INVESTIGATIONS ON THE QUATERNARY STRUCTURE AND FUNCTION OF OLIGOMERIC PROTEINS BY HYBRIDIZATION WITH VARIANTS PRODUCED BY CHEMICAL MODIFICATION

Abstract

ABSTRACT. A relatively homogeneous electrophoretic variant with the same quaternarystructure as the native enzyme can be prepared by reaction of limited amounts of succinic anhydride with an oligomeric protein. The modification of approximately 40% of the lysyl residues of E. coli alkaline phosphatase or rabbit muscle aldolase will give such variants. These variants are useful for hybridization experiments in order to investigate subunit structure and subunit interactions. Hybridization of native and succinyl aldolase results in three hybrid species consistent with a tetrameric structure. The succinyl derivative of alkaline phosphatase was hybridized with another chemical variant produced by chemical modification of the tyrosine residues of alkaline phosphatase with tetranitromethane.

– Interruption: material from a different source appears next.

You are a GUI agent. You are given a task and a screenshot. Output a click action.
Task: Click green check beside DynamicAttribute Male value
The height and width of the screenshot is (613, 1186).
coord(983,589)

Since both the succinyl and nitrotyrosyl derivatives have dimeric structures and differ in charge, one hybrid species was detected on electrophoresis. The succinyl nitrotyrosyl hybrid was isolated by anion exchange chromatography and then converted to a succinyl aminotyrosyl hybrid by reduction of the nitrotyrosyl residues with sodium dithionite. The activities of the two hybrids agreed with values predicted, assuming that the subunits of alkaline phosphatase function independently. These results are not consistent with mechanisms involving negative homotropic interactions during the rate limiting step of the alkaline phosphatase reaction.